Saved data entries:
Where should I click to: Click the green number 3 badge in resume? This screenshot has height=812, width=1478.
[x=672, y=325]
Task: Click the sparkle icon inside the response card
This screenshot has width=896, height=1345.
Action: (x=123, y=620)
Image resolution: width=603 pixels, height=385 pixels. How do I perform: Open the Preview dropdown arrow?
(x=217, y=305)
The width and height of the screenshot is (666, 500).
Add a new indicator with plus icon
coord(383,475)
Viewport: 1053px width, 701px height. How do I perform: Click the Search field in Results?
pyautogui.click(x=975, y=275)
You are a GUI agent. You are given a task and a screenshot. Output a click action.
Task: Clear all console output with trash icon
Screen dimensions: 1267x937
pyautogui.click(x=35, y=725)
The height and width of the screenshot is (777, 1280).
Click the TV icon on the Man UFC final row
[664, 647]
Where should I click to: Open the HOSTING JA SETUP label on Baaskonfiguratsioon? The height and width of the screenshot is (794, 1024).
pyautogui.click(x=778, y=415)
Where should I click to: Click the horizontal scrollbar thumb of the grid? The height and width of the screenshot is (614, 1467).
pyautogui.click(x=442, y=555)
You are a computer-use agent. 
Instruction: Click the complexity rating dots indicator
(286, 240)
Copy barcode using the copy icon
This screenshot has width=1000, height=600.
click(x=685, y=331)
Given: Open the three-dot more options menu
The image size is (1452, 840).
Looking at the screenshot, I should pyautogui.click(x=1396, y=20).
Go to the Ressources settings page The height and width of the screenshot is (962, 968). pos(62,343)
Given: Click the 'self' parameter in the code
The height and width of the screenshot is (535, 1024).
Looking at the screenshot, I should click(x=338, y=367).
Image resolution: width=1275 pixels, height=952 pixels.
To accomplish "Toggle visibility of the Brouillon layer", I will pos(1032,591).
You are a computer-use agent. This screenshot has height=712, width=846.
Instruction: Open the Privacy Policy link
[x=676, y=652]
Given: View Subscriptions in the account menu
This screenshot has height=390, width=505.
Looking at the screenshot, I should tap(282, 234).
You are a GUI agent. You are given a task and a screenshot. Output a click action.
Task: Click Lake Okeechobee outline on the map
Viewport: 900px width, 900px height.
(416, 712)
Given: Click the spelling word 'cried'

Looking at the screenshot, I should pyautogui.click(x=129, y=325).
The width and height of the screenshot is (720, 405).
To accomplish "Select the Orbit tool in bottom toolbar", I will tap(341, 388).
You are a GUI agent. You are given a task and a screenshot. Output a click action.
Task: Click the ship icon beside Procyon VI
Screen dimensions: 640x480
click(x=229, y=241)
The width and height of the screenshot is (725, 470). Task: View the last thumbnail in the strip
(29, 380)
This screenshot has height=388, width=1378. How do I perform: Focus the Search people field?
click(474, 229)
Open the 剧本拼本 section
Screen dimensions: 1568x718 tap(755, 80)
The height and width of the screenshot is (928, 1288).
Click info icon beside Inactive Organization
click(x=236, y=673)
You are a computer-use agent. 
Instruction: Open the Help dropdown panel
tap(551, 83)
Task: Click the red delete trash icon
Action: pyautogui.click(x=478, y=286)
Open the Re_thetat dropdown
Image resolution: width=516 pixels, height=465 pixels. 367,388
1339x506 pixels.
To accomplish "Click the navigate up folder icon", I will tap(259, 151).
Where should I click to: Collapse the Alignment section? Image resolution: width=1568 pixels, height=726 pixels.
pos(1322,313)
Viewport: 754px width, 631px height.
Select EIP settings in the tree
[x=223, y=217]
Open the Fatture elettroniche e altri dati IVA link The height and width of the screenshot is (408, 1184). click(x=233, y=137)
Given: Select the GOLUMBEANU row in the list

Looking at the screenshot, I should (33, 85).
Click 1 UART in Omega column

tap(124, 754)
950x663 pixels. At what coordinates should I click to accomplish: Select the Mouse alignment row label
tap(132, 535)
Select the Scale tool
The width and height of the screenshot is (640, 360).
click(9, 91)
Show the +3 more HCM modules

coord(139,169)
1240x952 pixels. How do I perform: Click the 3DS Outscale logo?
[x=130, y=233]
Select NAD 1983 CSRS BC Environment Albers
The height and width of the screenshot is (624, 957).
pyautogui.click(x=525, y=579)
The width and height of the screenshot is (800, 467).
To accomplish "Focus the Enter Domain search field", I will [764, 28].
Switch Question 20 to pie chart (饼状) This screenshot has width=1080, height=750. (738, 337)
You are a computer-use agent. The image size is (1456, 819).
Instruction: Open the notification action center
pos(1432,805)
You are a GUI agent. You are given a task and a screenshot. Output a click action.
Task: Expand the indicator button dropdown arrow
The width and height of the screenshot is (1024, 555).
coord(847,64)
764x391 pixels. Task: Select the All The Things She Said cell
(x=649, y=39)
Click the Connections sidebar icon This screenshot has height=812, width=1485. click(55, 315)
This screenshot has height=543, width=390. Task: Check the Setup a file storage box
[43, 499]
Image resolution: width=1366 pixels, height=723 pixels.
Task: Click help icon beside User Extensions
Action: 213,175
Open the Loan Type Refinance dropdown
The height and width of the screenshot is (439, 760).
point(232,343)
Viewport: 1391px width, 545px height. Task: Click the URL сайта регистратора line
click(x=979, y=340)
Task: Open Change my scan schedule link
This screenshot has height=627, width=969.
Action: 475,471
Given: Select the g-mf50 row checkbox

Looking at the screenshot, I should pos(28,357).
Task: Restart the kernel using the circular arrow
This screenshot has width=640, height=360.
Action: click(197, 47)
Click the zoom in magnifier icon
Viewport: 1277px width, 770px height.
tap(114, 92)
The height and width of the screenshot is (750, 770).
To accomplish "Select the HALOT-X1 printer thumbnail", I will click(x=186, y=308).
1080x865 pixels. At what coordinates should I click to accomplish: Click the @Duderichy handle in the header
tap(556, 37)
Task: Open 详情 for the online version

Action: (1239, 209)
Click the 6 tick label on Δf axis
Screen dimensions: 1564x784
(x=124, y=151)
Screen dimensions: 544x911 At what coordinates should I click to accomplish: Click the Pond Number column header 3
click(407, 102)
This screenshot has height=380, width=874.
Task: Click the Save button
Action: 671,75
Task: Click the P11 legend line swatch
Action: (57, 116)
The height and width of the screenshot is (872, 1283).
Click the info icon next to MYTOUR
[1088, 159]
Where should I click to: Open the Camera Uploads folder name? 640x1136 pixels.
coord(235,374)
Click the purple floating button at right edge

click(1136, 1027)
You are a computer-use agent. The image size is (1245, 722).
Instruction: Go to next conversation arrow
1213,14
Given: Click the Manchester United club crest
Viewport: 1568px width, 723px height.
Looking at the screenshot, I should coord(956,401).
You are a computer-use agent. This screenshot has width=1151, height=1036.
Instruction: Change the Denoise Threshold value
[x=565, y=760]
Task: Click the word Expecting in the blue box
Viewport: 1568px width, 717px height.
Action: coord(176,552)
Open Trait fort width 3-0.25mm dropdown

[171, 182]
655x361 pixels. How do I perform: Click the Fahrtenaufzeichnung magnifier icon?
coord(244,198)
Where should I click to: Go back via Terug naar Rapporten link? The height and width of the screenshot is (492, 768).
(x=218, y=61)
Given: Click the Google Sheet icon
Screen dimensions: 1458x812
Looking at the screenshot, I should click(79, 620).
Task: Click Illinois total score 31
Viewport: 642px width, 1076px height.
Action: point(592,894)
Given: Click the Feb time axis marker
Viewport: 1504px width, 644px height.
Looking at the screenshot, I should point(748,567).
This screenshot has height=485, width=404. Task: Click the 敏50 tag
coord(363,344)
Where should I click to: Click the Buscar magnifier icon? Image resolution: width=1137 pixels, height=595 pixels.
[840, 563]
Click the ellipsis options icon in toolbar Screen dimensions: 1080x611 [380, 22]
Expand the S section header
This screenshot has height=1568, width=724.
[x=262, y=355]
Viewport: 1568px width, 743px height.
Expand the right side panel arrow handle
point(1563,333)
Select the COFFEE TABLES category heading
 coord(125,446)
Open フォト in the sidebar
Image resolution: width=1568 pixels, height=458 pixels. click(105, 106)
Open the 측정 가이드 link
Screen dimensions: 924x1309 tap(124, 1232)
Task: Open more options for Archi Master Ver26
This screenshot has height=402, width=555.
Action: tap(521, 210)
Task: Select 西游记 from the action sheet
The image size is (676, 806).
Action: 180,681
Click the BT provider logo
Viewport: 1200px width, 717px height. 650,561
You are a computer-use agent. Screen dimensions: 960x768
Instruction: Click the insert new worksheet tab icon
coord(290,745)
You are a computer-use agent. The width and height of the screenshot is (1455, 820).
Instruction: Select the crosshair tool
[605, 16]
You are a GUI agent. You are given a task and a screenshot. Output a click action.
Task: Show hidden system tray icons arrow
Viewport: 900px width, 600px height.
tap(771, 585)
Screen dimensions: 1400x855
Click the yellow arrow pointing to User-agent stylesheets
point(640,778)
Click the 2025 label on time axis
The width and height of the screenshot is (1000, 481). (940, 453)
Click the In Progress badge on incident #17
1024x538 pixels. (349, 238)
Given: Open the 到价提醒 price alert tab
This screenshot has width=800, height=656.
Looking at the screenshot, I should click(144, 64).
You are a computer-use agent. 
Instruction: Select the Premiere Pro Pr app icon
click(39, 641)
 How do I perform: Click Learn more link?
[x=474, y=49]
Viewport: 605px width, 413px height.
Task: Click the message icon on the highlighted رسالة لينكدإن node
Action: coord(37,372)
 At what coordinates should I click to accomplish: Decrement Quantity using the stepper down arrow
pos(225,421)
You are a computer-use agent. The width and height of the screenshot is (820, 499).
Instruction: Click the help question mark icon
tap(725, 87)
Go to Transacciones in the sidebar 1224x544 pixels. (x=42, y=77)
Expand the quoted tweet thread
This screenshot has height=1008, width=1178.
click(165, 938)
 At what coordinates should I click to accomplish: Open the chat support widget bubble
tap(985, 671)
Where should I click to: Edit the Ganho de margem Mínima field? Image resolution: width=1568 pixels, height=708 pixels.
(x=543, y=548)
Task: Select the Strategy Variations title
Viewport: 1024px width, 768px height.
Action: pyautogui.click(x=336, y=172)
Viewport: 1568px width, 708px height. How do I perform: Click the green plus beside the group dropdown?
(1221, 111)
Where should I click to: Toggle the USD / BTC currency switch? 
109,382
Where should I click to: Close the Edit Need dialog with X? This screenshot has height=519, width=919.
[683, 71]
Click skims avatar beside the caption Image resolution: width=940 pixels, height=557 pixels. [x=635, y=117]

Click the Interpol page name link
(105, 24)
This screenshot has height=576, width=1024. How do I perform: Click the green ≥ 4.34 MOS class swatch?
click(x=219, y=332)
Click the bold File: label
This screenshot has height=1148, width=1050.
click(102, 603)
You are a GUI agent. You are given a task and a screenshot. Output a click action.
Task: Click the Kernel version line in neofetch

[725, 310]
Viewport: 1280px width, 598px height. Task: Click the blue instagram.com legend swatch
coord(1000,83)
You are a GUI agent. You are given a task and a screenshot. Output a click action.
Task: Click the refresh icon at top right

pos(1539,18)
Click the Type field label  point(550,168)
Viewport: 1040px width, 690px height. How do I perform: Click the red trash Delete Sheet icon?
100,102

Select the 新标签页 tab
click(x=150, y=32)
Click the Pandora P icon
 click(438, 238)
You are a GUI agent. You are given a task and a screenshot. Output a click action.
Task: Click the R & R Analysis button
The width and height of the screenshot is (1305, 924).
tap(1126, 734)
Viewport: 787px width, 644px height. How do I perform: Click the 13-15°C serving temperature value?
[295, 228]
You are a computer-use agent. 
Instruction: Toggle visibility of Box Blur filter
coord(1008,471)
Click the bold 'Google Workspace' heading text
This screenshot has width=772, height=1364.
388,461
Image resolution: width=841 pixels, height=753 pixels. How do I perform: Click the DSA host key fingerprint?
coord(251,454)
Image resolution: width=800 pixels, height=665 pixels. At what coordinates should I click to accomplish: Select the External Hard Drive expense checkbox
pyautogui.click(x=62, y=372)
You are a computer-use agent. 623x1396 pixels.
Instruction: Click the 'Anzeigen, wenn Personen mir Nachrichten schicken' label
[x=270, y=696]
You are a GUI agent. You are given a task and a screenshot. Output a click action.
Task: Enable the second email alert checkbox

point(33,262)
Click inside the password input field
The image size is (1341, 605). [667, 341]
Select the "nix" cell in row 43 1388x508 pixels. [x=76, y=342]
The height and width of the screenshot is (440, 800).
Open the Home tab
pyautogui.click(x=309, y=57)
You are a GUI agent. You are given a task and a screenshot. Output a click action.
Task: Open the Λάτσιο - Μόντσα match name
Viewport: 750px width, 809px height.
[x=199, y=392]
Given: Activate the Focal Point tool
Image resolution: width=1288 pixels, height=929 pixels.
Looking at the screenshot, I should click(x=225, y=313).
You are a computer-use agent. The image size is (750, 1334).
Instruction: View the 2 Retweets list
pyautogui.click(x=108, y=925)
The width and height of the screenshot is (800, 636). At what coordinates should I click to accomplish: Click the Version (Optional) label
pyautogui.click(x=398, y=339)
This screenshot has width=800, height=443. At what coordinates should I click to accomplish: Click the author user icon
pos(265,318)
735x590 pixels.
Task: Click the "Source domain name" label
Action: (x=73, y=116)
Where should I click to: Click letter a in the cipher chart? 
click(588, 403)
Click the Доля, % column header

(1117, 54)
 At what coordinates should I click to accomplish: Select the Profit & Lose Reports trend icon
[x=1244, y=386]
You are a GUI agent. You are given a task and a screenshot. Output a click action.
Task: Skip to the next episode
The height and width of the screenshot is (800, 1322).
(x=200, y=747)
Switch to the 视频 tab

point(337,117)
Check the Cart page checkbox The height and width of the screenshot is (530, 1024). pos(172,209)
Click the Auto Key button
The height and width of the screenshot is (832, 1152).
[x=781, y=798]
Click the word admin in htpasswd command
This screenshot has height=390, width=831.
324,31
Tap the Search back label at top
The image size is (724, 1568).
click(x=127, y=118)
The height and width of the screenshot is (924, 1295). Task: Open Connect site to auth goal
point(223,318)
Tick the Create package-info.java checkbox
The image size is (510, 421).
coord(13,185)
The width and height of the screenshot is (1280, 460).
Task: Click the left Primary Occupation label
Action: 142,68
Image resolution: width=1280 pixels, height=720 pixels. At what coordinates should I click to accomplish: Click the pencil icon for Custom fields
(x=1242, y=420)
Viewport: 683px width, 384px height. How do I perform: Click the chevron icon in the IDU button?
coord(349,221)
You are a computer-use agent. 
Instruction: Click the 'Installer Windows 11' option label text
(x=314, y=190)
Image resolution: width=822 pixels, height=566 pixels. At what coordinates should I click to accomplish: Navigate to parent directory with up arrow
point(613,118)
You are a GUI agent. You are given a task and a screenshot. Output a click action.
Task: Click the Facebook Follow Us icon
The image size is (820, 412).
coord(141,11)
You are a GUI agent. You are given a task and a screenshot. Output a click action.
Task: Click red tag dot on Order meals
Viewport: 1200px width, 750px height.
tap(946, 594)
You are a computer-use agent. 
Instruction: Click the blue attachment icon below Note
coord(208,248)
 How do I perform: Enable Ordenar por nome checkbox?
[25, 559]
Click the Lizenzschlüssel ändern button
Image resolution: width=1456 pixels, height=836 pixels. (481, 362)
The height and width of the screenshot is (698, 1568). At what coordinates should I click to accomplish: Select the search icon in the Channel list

▶ Exercise instructions
Find the lines above that contain the word "menu" and copy each one.

▶ Result
Given: Open the three-dot more options menu
Given: View Subscriptions in the account menu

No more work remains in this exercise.